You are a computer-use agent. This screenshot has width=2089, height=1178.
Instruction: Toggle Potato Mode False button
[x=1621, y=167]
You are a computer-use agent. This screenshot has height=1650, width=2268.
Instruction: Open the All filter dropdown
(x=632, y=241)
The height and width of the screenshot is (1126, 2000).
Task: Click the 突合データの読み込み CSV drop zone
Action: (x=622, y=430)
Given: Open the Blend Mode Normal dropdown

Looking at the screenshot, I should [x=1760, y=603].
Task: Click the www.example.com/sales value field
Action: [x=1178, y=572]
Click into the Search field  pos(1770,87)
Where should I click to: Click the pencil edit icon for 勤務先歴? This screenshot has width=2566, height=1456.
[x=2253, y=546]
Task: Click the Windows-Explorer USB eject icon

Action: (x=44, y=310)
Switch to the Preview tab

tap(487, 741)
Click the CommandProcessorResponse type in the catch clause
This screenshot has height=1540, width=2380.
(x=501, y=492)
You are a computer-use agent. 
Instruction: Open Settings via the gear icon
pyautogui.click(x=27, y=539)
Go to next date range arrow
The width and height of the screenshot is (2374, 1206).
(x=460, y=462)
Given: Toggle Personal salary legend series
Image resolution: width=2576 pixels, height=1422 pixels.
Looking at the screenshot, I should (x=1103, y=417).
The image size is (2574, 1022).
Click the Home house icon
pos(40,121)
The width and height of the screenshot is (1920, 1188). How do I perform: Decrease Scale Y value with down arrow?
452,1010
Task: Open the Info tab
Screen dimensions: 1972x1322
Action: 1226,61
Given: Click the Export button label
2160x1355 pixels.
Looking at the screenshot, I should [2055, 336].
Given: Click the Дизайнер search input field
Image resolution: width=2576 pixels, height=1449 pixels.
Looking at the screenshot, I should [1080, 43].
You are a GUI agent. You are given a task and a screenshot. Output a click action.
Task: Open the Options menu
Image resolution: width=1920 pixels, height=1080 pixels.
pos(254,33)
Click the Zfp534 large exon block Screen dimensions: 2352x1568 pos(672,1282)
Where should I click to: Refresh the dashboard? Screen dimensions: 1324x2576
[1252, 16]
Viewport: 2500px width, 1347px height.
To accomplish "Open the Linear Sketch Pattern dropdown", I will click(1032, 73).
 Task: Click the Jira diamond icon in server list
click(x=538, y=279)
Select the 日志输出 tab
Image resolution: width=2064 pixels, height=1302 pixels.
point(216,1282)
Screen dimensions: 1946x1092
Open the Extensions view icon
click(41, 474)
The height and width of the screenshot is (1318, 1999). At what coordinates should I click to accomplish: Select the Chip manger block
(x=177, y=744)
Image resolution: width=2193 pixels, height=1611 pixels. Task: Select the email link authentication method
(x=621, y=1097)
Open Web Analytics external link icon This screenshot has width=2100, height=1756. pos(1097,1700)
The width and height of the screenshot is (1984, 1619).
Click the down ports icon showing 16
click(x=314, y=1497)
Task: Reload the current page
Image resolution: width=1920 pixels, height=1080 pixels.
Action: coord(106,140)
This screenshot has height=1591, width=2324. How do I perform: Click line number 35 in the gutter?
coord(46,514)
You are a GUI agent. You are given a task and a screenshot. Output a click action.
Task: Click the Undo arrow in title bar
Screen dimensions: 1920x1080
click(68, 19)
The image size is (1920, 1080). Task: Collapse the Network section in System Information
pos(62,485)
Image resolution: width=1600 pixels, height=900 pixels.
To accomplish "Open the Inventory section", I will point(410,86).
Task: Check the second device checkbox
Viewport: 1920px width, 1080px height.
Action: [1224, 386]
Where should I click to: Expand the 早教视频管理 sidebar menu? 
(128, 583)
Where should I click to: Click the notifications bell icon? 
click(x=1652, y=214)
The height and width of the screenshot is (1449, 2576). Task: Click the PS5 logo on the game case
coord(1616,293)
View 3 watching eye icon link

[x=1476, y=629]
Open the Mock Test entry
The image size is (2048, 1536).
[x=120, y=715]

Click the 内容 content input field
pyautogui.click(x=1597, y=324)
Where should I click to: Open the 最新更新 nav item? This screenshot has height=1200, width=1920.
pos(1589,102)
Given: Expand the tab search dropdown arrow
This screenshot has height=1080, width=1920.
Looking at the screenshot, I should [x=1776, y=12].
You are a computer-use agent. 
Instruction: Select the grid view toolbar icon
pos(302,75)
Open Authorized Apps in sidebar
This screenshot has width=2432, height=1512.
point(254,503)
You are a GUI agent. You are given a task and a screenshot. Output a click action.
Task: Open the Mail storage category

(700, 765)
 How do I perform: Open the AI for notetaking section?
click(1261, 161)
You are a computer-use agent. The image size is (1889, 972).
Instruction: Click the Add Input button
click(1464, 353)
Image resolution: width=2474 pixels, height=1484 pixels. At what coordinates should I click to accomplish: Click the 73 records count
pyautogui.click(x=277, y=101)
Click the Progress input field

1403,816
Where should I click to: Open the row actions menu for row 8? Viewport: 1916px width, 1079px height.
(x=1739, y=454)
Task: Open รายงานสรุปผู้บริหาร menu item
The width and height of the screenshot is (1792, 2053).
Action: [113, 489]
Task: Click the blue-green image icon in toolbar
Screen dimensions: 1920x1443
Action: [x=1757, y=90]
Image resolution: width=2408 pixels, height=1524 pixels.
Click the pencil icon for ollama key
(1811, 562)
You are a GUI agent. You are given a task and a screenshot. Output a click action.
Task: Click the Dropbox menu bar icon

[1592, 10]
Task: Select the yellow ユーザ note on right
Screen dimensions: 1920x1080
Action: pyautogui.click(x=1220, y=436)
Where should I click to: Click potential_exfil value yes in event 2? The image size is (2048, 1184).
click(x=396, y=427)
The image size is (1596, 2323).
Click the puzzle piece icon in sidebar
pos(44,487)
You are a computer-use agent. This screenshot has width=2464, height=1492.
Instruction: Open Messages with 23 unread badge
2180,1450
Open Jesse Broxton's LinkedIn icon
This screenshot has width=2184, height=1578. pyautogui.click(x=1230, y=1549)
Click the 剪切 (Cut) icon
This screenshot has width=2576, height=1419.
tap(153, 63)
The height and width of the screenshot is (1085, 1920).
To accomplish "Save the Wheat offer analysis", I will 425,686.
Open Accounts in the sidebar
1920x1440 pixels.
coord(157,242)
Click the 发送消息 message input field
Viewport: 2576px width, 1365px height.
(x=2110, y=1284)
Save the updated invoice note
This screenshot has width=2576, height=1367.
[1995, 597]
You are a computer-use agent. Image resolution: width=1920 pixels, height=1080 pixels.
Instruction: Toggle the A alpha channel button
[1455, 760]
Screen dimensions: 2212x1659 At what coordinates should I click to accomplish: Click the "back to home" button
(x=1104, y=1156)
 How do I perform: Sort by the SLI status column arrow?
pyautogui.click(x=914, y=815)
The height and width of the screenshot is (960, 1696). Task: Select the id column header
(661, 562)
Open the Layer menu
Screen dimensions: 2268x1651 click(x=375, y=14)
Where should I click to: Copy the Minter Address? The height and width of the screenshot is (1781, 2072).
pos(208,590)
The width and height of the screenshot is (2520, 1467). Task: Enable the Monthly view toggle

### What this task involves
Say every entry again, exactly as it reads.

### Solution to this exercise
You are a computer-use agent. This screenshot has width=2089, height=1178.
Instruction: Toggle Potato Mode False button
[x=1621, y=167]
You are a computer-use agent. This screenshot has height=1650, width=2268.
Instruction: Open the All filter dropdown
(x=632, y=241)
The height and width of the screenshot is (1126, 2000).
Task: Click the 突合データの読み込み CSV drop zone
Action: (x=622, y=430)
Given: Open the Blend Mode Normal dropdown

Looking at the screenshot, I should [x=1760, y=603].
Task: Click the www.example.com/sales value field
Action: [x=1178, y=572]
Click into the Search field  pos(1770,87)
Where should I click to: Click the pencil edit icon for 勤務先歴? This screenshot has width=2566, height=1456.
[x=2253, y=546]
Task: Click the Windows-Explorer USB eject icon

Action: (x=44, y=310)
Switch to the Preview tab

tap(487, 741)
Click the CommandProcessorResponse type in the catch clause
This screenshot has height=1540, width=2380.
(x=501, y=492)
You are a computer-use agent. 
Instruction: Open Settings via the gear icon
pyautogui.click(x=27, y=539)
Go to next date range arrow
The width and height of the screenshot is (2374, 1206).
(x=460, y=462)
Given: Toggle Personal salary legend series
Image resolution: width=2576 pixels, height=1422 pixels.
Looking at the screenshot, I should (x=1103, y=417).
The image size is (2574, 1022).
Click the Home house icon
pos(40,121)
The width and height of the screenshot is (1920, 1188). How do I perform: Decrease Scale Y value with down arrow?
452,1010
Task: Open the Info tab
Screen dimensions: 1972x1322
Action: 1226,61
Given: Click the Export button label
2160x1355 pixels.
Looking at the screenshot, I should [2055, 336].
Given: Click the Дизайнер search input field
Image resolution: width=2576 pixels, height=1449 pixels.
Looking at the screenshot, I should [1080, 43].
You are a GUI agent. You are given a task and a screenshot. Output a click action.
Task: Open the Options menu
Image resolution: width=1920 pixels, height=1080 pixels.
pos(254,33)
Click the Zfp534 large exon block Screen dimensions: 2352x1568 pos(672,1282)
Where should I click to: Refresh the dashboard? Screen dimensions: 1324x2576
[1252, 16]
Viewport: 2500px width, 1347px height.
To accomplish "Open the Linear Sketch Pattern dropdown", I will click(1032, 73).
 Task: Click the Jira diamond icon in server list
click(x=538, y=279)
Select the 日志输出 tab
Image resolution: width=2064 pixels, height=1302 pixels.
point(216,1282)
Screen dimensions: 1946x1092
Open the Extensions view icon
click(41, 474)
The height and width of the screenshot is (1318, 1999). At what coordinates should I click to accomplish: Select the Chip manger block
(x=177, y=744)
Image resolution: width=2193 pixels, height=1611 pixels. Task: Select the email link authentication method
(x=621, y=1097)
Open Web Analytics external link icon This screenshot has width=2100, height=1756. pos(1097,1700)
The width and height of the screenshot is (1984, 1619).
Click the down ports icon showing 16
click(x=314, y=1497)
Task: Reload the current page
Image resolution: width=1920 pixels, height=1080 pixels.
Action: coord(106,140)
This screenshot has height=1591, width=2324. How do I perform: Click line number 35 in the gutter?
coord(46,514)
You are a GUI agent. You are given a task and a screenshot. Output a click action.
Task: Click the Undo arrow in title bar
Screen dimensions: 1920x1080
click(68, 19)
The image size is (1920, 1080). Task: Collapse the Network section in System Information
pos(62,485)
Image resolution: width=1600 pixels, height=900 pixels.
To accomplish "Open the Inventory section", I will point(410,86).
Task: Check the second device checkbox
Viewport: 1920px width, 1080px height.
Action: [1224, 386]
Where should I click to: Expand the 早教视频管理 sidebar menu? 
(128, 583)
Where should I click to: Click the notifications bell icon? 
click(x=1652, y=214)
The height and width of the screenshot is (1449, 2576). Task: Click the PS5 logo on the game case
coord(1616,293)
View 3 watching eye icon link

[x=1476, y=629]
Open the Mock Test entry
The image size is (2048, 1536).
[x=120, y=715]

Click the 内容 content input field
pyautogui.click(x=1597, y=324)
Where should I click to: Open the 最新更新 nav item? This screenshot has height=1200, width=1920.
pos(1589,102)
Given: Expand the tab search dropdown arrow
This screenshot has height=1080, width=1920.
Looking at the screenshot, I should [x=1776, y=12].
You are a computer-use agent. 
Instruction: Select the grid view toolbar icon
pos(302,75)
Open Authorized Apps in sidebar
This screenshot has width=2432, height=1512.
point(254,503)
You are a GUI agent. You are given a task and a screenshot. Output a click action.
Task: Open the Mail storage category

(700, 765)
 How do I perform: Open the AI for notetaking section?
click(1261, 161)
You are a computer-use agent. The image size is (1889, 972).
Instruction: Click the Add Input button
click(1464, 353)
Image resolution: width=2474 pixels, height=1484 pixels. At what coordinates should I click to accomplish: Click the 73 records count
pyautogui.click(x=277, y=101)
Click the Progress input field

1403,816
Where should I click to: Open the row actions menu for row 8? Viewport: 1916px width, 1079px height.
(x=1739, y=454)
Task: Open รายงานสรุปผู้บริหาร menu item
The width and height of the screenshot is (1792, 2053).
Action: [113, 489]
Task: Click the blue-green image icon in toolbar
Screen dimensions: 1920x1443
Action: [x=1757, y=90]
Image resolution: width=2408 pixels, height=1524 pixels.
Click the pencil icon for ollama key
(1811, 562)
You are a GUI agent. You are given a task and a screenshot. Output a click action.
Task: Click the Dropbox menu bar icon

[1592, 10]
Task: Select the yellow ユーザ note on right
Screen dimensions: 1920x1080
Action: pyautogui.click(x=1220, y=436)
Where should I click to: Click potential_exfil value yes in event 2? The image size is (2048, 1184).
click(x=396, y=427)
The image size is (1596, 2323).
Click the puzzle piece icon in sidebar
pos(44,487)
You are a computer-use agent. This screenshot has width=2464, height=1492.
Instruction: Open Messages with 23 unread badge
2180,1450
Open Jesse Broxton's LinkedIn icon
This screenshot has width=2184, height=1578. pyautogui.click(x=1230, y=1549)
Click the 剪切 (Cut) icon
This screenshot has width=2576, height=1419.
tap(153, 63)
The height and width of the screenshot is (1085, 1920).
To accomplish "Save the Wheat offer analysis", I will 425,686.
Open Accounts in the sidebar
1920x1440 pixels.
coord(157,242)
Click the 发送消息 message input field
Viewport: 2576px width, 1365px height.
(x=2110, y=1284)
Save the updated invoice note
This screenshot has width=2576, height=1367.
[1995, 597]
You are a computer-use agent. Image resolution: width=1920 pixels, height=1080 pixels.
Instruction: Toggle the A alpha channel button
[1455, 760]
Screen dimensions: 2212x1659 At what coordinates should I click to accomplish: Click the "back to home" button
(x=1104, y=1156)
 How do I perform: Sort by the SLI status column arrow?
pyautogui.click(x=914, y=815)
The height and width of the screenshot is (960, 1696). Task: Select the id column header
(661, 562)
Open the Layer menu
Screen dimensions: 2268x1651 click(x=375, y=14)
Where should I click to: Copy the Minter Address? The height and width of the screenshot is (1781, 2072).
pos(208,590)
The width and height of the screenshot is (2520, 1467). Task: Enable the Monthly view toggle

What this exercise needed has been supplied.